- Type: Medal
- Date: April 20, 2006
- Country: Azerbaijan
- Reward(s): Ministry of Internal Affairs (Azerbaijan)
- Status: Active

= Veteran of Police Medal (Azerbaijan) =

The Veteran of Police Medal is a state award (medal) of Azerbaijan. It was established in April 20, 2006.

== Description ==
The "Police Veteran" medal is made of bronze. It has an outer diameter of 32 mm, and the shape of an eight-pointed star with silver embossing. Inside the middle circle, the emblem of the internal affairs bodies is depicted. The inscription "Veteran police" is written along the upper arc, with a wreath of oak leaves carved along the lower semicircle. Convex rays starting from the center are depicted inside the circle above the horizontal diameter.

The reverse side of the medal has a smooth surface, and the words "Azerbaijan" are engraved along the upper arc, "Republic" along the lower arc, and the outline of the Republic of Azerbaijan is engraved in the center.

The medal is attached to a silver metal plate measuring 20 mm x 42 mm, with a ring and an element that allows it to be attached to clothing via the ring. The front panel consists of two parts.

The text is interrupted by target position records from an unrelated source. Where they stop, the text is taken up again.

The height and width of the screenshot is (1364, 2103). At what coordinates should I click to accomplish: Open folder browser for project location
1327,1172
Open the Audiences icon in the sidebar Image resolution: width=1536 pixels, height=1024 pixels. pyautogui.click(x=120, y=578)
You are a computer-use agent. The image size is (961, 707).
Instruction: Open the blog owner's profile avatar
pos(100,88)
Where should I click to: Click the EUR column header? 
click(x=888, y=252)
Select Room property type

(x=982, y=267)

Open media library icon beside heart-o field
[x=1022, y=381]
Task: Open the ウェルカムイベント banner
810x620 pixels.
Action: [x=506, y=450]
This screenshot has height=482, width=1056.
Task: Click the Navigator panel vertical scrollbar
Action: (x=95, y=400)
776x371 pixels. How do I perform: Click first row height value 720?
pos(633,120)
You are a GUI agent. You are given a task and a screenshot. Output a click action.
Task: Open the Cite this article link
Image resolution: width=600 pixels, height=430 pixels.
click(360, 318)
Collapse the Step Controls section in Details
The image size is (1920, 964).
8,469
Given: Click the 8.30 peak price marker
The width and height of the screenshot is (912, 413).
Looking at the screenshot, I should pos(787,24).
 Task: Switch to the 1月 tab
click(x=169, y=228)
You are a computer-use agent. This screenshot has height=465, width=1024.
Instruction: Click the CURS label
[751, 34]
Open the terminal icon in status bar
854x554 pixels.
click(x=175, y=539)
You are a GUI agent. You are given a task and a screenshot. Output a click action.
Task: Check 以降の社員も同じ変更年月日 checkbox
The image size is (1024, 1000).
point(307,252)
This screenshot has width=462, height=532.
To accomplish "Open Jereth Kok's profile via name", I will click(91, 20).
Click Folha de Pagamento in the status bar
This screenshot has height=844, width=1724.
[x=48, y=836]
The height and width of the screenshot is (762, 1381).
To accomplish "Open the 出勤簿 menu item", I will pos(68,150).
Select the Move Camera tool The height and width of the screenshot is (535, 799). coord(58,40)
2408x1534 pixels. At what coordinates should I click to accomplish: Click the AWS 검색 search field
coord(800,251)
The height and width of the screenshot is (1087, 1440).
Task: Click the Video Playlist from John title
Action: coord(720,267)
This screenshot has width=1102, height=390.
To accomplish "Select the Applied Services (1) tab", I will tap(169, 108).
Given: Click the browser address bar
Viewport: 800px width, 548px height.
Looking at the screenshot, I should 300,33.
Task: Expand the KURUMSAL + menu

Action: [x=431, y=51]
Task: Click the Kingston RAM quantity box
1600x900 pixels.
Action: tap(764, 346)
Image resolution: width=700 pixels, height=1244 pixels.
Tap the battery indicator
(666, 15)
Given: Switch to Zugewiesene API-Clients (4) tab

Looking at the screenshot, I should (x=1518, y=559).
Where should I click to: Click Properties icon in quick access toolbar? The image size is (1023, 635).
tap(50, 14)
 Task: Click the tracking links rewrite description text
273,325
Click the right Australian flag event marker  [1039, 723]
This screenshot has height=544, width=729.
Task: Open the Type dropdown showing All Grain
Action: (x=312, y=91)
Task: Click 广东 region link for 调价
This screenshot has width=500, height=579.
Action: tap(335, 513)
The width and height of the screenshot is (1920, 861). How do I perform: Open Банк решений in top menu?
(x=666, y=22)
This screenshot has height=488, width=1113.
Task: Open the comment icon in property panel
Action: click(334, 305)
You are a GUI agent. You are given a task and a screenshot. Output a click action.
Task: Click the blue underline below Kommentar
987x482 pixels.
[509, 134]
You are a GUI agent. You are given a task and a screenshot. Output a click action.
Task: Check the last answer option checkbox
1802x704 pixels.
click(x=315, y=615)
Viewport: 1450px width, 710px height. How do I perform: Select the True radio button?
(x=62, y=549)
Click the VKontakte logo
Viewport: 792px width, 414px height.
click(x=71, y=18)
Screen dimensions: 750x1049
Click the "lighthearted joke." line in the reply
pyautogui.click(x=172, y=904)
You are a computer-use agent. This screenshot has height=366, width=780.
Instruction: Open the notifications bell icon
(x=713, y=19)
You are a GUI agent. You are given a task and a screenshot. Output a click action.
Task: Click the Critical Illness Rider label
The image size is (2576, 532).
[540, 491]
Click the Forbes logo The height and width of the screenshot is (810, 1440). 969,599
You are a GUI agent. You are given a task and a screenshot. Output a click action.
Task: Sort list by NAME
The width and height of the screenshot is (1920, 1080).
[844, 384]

The upper part is covered with a black stripe divided into blue, red and green vertical stripes of equal width corresponding to the colors of the flag of the Republic of Azerbaijan.

In the center of the lower part of the plate, a crescent and an eight-pointed star are depicted, from which the rays flow from the center to the edges. The length of the upper part of the board is 32 mm at the edges and 34 mm in the middle, and the length of the lower part is 10 mm at the edges and 8 mm in the middle.

The medal is fitted with a 20mm x 10mm die containing an element for attachment to clothing, made of metal and covered with the same black ribbon.